I wish I could write four papers in three weeks. The title just means that I submitted four papers to the arXiv in the last three weeks—somehow, after the stress of doing my taxes ended, four of my papers converged to their final state very fast. Here are the papers with their abstracts:
- On k-visibility graphs (with Matthew Babbitt and Jesse Geneson). We examine several types of visibility graphs in which sightlines can pass through k objects. For k ≥ 1 we improve the upper bound on the maximum thickness of bar k-visibility graphs from 2k(9k−1) to 6k, and prove that the maximum thickness must be at least k+1. We also show that the maximum thickness of semi-bar k-visibility graphs is between the ceiling of 2(k+1)/3 and 2k. Moreover we bound the maximum thickness of rectangle k-visibility graphs. We also bound the maximum number of edges and the chromatic number of arc and circle k-visibility graphs. Furthermore we give a method for finding the number of edges in semi-bar k-visibility graphs based on skyscraper puzzles.

======

**QUESTIONS TO ANSWER:**
A. In the arXiv papers post, what new upper bound is given for the maximum thickness of bar k-visibility graphs when k ≥ 1?
B. Pick up the arXiv papers post after its last sentence and keep writing it.
The records after this are separate material with no link to the arXiv papers post.

======

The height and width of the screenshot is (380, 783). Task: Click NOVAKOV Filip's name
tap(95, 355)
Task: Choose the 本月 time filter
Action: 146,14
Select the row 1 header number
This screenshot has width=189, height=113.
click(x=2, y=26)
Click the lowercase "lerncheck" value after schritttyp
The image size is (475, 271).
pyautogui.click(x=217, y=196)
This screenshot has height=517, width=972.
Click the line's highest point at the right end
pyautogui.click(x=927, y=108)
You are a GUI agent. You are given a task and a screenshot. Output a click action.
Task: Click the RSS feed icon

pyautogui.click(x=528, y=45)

======

**PER-TASK OUTPUTS:**
A. 6k, improved from 2k(9k−1).

B.
- Skyscraper Numbers (with Joel Brewster Lewis). We introduce numbers depending on three parameters which we call skyscraper numbers. We discuss properties of these numbers and their relationship with Stirling numbers of the first kind, and we also introduce a skyscraper sequence.
- Connected Components of Underlying Graphs of Halving Lines (with Dai Yang). In this paper we discuss the connected components of underlying graphs of halving lines’ configurations. We show how to create a configuration whose underlying graph is the union of two given underlying graphs. We also prove that every connected component of the underlying graph is itself an underlying graph.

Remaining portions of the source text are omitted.